Собирались у Чудновского обычно студенты-филологи из университета, где он преподавал, заглядывали на огонек профессора и доценты. Обстановка непринужденная, мать Чудновского, Мария Васильевна, обносила кружковцев чаем, на столе стоял поднос с бутербродами. Я редко участвовал в обсуждении рукописей, отмалчивался, слушал других.
Как-то на заседании литературного кружка появилась изящная брюнетка, не красавица, но столько в ней было естественности, столько обаяния, что с меня мгновенно слетела сонная одурь. Говорила она на таком правильном русском языке, что я сразу заподозрил в ней иностранку. Так и оказалось, Одиль Дюран представляла в нашей стране популярную французскую газету «Ле Монд».

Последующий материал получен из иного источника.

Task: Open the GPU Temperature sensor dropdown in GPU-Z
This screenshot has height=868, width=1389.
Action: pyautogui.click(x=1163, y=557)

Вышли на кухню покурить. Мария Васильевна точас деликатно удалилась, прихватив поднос с бутербродами.
– Интересно? – спросил я.
В черных продолговатых глазах Одиль вспыхнули смешинки.

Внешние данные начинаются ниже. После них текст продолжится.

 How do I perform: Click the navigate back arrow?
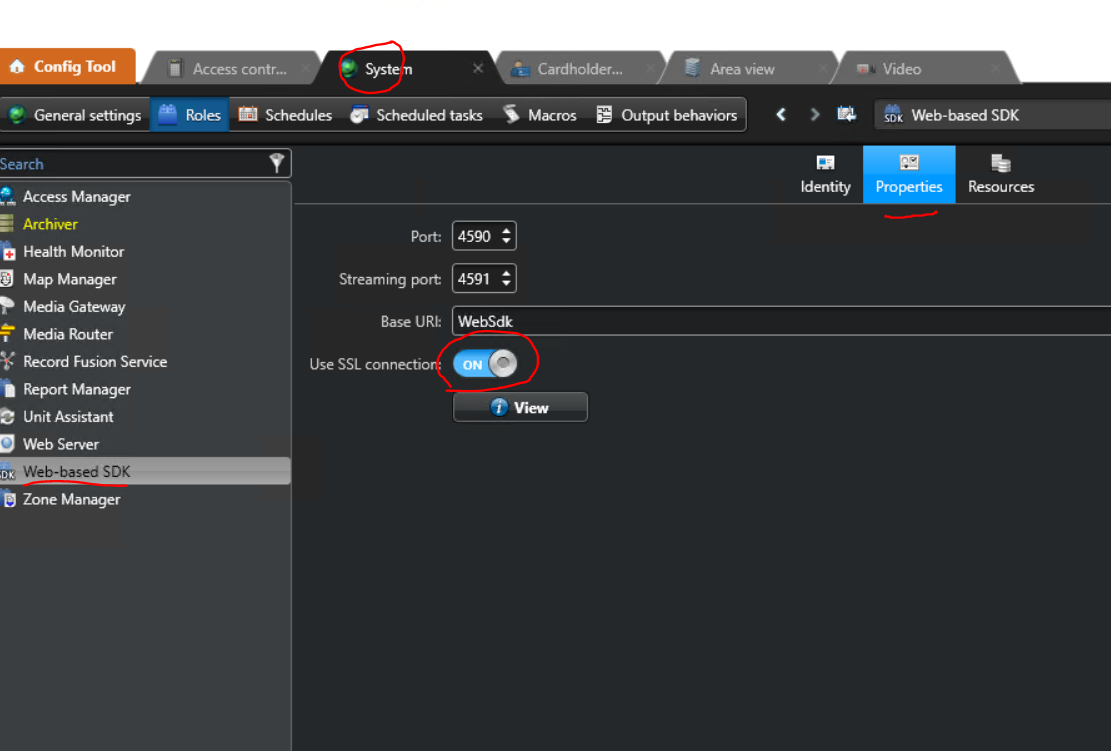(x=781, y=115)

– О нет! Все, что здесь говорят литераторы и историки, давно известно и опубликовано, я заметила, что вы тоже скучаете?
– Верно.
– Вы кум?
– Простите?
– Так у вас, кажется, называют сотрудников госбезопасности, которые надзирают за диссидентами.
– Боже упаси. Я военный переводчик, пишу плохие стихи, занимаюсь графикой и вообще – дурью маюсь.
– Как интересно!
– Послушайте, я живу этажом выше. У меня в холодильнике бутылка водки и банка икры из цековского распределителя. Обещаю стихов не читать и к вам приставать не буду.

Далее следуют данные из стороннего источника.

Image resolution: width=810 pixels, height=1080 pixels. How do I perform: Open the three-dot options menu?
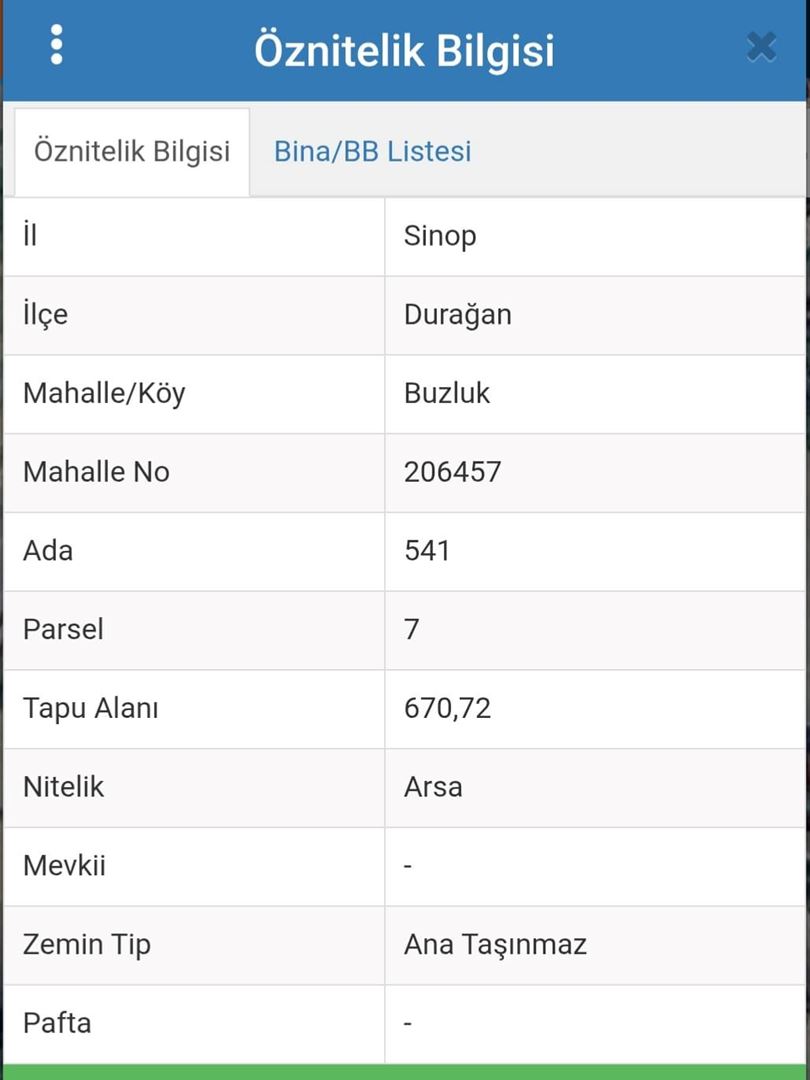point(56,45)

– Почему не приставать? – Одиль улыбнулась. – Я не нравлюсь?
– Да как-то неловко.
– Неловко любить женщину на потолке. Будет сваливаться одеяло.
Мы выпили бутылку водки, съели икру с поджаренным хлебом. Ни я, ни Одиль ночью не сомкнули глаз. Небо стало розоветь, на деревьях возились и простуженно каркали вороны. Утром, когда совсем рассвело, Одиль сказала: «Если на тебя надеть доспехи, то ты будешь русский воин. Русский воин на Куликовом поле. Пока ты плескался и пел в ванной пошлый романс, я посмотрела твою графику – она превосходна. Я кое-что возьму для французского арт-журнала. А стихи – дрянь. Поклянись, что больше не будешь писать стихи.
– Клянусь!
– Тебе нужно писать эссе так же, как ты рисуешь, точно, емко и… символично.
Я поцеловал ее в глаза, она зажмурилась, тихо засмеялась и, мягко толкнув меня ладошкой в грудь, прошептала:
– Все, спать. Как хорошо, что сегодня мне не нужно в агентство и шеф не знает, где я сейчас! Я и сама не знаю.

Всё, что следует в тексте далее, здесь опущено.